In the previous post, I gave a top view of how Wi-Fi sends your stuff through the air and how devices makes sense of it.
In this final part of my three part series on Wi-Fi, you’ll learn all about Wi-Fi hotspots and Wi-Fi security.
Let’s do this!
Wi-Fi hotspots are great; especially mobile hotspots.
Assuming you have the data plan to support your avaricious appetite for data, you can turn your smartphone into a personal access point and then connect your laptop and other devices to the internet through that smartphone.

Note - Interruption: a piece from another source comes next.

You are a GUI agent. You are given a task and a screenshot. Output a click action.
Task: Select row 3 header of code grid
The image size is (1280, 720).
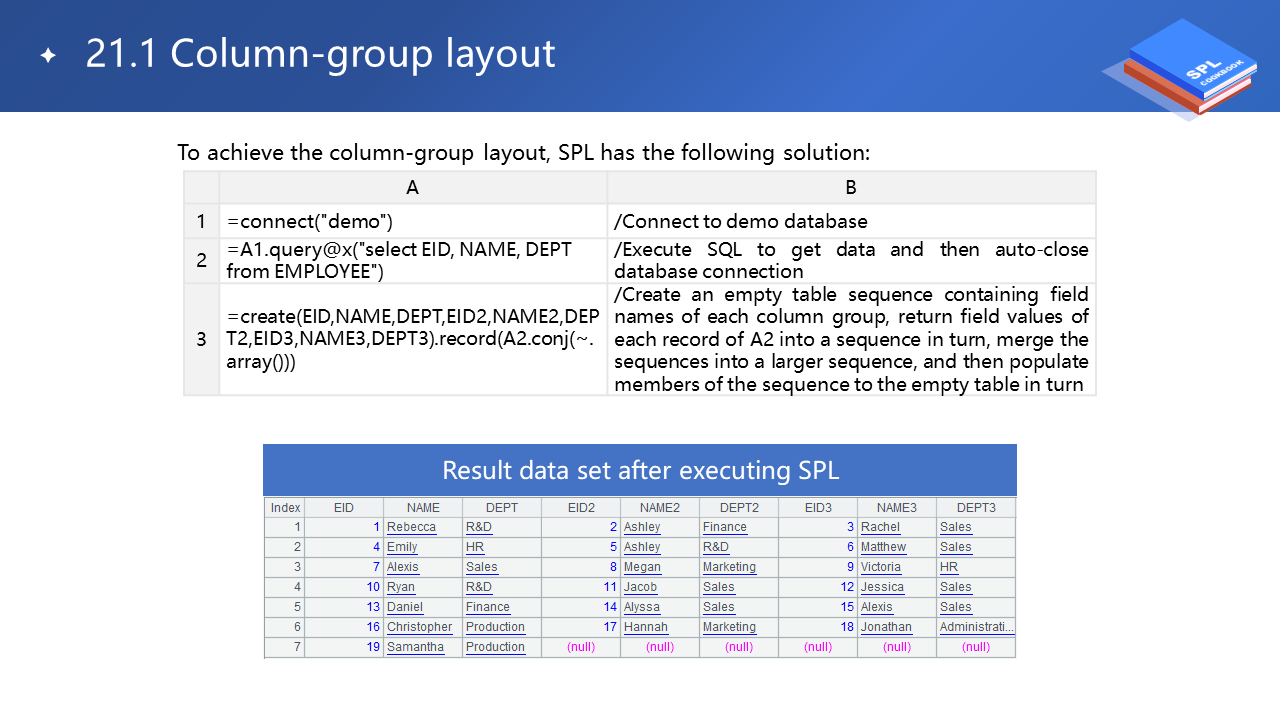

You can even transform your Windows 8.1 PC into a Wi-Fi hotspot or connect to a public hotspot in a local cafe, airport or hotel lobby (just make sure you use some common sense when connecting to a public hotspot)
Finding your hotspot
There are Wi-Fi hotspots in almost every major city you can image. And although some cost a fee, most are free. In fact, entire websites have been devoted to helping you find free Wi-Fi hotspots. wififreespots.com is a good example but there are others.
Incidentally, if you visit wififreespot.com, ignore the bland design. The site looks like it was crafted in the Netscape Navigator era but don’t be fooled – the content here is golden.

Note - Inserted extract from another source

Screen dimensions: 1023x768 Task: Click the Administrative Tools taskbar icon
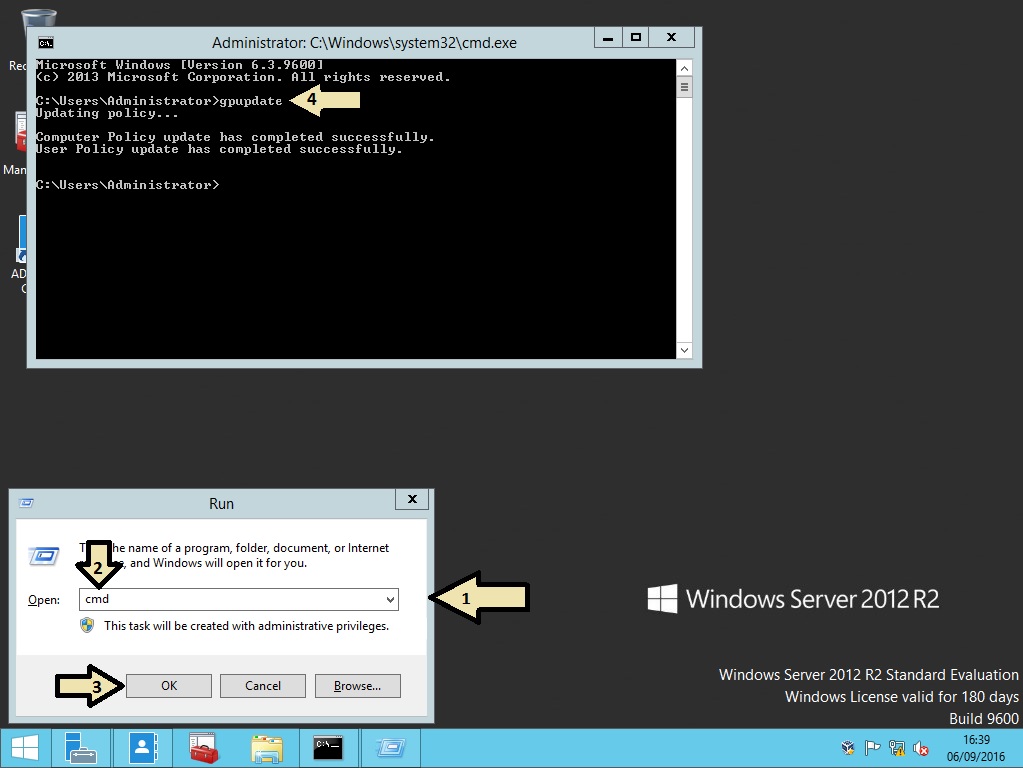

openwifispots.com is another good site to check for free Wi-Fi hotspots. There are almost 70,000 hotspots in the database but the directory doesn’t include international locations.
Staying safe online
Before you start connecting to public hotspots it’s imperative that you protect yourself when browsing the internet.
My suggestion is to use a free VPN service such as proXPN or HotSpot Shield. Incidentally, HotSpot Shield works well; however, you need to be cognizant of the crapware in the HotSpot shield installer. As long as you opt-out of the unwanted mess you should be okay.
But I still avoid Hotspot shield. Despite the security benefit, I don’t have a penchant for bloated software.
Conversely, with proXPN, you create a free account by entering your phone number, email address and password. Then you click the confirmation email and download the client from the web portal.
Installation is a breeze and setup couldn’t be easier; however, the software does have it’s drawbacks.
Here are the top 3 I noticed:
- The free account is about as fast as dial-up
- It takes a few seconds longer to establish the connection with the free version (about 5 to 10 seconds longer)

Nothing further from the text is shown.